The findings come as G7 foreign and development ministers meet in London for the first in-person meeting in two years. The general council of the World Trade Organisation is also due to virtually meet today, while India’s death toll grows rapidly.
While the public believes that pharmaceutical companies should be fairly compensated for developing the vaccines, they also believe ‘big pharma’ should be prevented from holding a monopoly on them.
70% of respondents showed their support for government intervention
An average of 70% of respondents across the seven nations shared this view. Support for government intervention was slightly above average in the UK, where 74% of respondents were in favour. However, backing was highest in Italy at 82%, followed by Canada at 76%.
When analysing the political background of respondents, the researchers found that support for intervention cuts across political boundaries in the UK. In total, 73% of Conservative voters, 83% of Labour and 79% of Liberal Democrats, as well as 83% of Remain and 72% of Leave voters in the EU referendum, agreed that the government should prevent big pharma from keeping vaccine know-how from the public.

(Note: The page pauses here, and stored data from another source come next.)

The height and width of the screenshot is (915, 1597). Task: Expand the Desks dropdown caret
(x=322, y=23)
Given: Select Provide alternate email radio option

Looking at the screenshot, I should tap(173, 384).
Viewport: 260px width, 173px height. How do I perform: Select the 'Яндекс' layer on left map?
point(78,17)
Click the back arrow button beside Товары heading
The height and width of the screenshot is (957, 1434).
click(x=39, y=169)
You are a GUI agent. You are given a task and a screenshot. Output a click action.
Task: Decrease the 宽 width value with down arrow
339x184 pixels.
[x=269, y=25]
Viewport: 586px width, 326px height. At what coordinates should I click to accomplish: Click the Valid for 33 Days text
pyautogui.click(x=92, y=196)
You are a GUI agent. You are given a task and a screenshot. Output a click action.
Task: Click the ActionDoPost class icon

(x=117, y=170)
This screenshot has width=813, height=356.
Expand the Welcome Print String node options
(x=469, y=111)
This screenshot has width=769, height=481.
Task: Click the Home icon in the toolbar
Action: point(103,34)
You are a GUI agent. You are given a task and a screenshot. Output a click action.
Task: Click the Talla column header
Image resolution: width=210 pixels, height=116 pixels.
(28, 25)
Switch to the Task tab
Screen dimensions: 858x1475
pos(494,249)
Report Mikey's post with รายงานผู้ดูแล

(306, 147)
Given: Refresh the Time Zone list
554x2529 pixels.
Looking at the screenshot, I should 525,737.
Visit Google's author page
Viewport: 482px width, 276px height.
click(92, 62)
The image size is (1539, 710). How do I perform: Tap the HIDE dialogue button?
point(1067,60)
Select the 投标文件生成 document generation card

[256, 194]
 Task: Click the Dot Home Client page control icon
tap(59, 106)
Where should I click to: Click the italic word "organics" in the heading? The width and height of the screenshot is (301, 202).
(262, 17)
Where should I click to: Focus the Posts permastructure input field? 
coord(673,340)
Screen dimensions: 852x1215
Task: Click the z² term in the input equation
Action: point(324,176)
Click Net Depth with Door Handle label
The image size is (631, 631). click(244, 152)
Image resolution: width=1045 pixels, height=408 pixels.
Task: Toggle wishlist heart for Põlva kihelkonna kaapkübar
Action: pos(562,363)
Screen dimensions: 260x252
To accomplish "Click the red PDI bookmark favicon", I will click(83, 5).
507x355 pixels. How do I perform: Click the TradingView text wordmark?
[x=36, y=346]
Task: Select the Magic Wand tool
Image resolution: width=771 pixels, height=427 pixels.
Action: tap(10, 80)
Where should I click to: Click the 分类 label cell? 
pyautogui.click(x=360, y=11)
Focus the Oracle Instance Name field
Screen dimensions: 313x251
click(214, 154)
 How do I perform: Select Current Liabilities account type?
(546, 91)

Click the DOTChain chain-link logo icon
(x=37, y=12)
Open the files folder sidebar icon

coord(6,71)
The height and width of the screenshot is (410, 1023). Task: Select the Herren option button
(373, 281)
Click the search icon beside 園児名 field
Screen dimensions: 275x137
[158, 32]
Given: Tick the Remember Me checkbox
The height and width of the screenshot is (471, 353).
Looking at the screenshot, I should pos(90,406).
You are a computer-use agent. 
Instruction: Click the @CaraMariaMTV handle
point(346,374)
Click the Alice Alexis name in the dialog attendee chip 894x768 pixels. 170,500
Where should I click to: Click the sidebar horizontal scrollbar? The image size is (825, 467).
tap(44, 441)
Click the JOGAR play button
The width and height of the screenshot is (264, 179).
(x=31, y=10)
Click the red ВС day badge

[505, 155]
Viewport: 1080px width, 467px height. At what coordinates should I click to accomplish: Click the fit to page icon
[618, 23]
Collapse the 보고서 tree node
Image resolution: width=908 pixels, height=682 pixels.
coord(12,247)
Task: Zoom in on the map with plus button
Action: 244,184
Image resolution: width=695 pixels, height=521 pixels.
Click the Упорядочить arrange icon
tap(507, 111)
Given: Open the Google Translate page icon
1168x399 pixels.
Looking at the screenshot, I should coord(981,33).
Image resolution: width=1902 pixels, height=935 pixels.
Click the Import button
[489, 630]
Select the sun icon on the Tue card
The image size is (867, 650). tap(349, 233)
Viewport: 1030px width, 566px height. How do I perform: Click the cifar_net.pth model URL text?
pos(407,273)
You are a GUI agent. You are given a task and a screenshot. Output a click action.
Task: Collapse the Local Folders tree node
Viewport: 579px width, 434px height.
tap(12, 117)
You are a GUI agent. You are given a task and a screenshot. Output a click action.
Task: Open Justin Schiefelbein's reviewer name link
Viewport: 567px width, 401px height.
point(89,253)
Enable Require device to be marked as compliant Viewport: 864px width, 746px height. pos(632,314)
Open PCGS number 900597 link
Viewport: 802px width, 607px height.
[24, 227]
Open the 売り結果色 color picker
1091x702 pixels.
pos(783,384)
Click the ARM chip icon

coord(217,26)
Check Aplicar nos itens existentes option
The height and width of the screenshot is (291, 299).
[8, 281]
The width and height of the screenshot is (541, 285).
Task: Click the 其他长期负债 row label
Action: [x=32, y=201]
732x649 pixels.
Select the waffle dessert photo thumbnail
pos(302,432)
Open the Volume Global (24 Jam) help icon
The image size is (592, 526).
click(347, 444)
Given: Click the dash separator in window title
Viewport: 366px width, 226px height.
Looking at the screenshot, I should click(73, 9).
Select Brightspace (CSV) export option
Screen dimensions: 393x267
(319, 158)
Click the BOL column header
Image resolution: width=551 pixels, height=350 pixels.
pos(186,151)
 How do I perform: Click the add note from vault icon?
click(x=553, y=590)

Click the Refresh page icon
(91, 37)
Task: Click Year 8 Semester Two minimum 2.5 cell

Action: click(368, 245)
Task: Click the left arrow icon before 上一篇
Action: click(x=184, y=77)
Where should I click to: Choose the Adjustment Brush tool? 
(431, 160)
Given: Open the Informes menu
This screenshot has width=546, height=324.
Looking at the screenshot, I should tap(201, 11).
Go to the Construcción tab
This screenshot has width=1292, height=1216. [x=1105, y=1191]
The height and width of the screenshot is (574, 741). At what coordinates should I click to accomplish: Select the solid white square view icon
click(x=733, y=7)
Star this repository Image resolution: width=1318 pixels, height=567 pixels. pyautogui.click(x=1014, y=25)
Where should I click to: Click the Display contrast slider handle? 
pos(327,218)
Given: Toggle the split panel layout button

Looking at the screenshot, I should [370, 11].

In the United States, views were less unified across the political parties. An average of 69% of the public supported the measure, including 89% of Biden supporters and 65% of Trump supporters.
In Japan, 68% of the public would like to see the government intervene. EU member-nations were also strongly in favour, with support from 70% in Germany and 63% in France.
G7 governments have continued to support pharmaceutical monopolies on vaccinations
Despite this widespread support, G7 governments have continued to support pharmaceutical monopolies on Covid-19 vaccinations. Just recently at the WTO, the US, UK, Japan, Canada and the EU all blocked the proposal of a temporary waiver of Intellectual Property rights on Covid-19 vaccines. The proposal was supported by more than 100 countries, led by India and South Africa.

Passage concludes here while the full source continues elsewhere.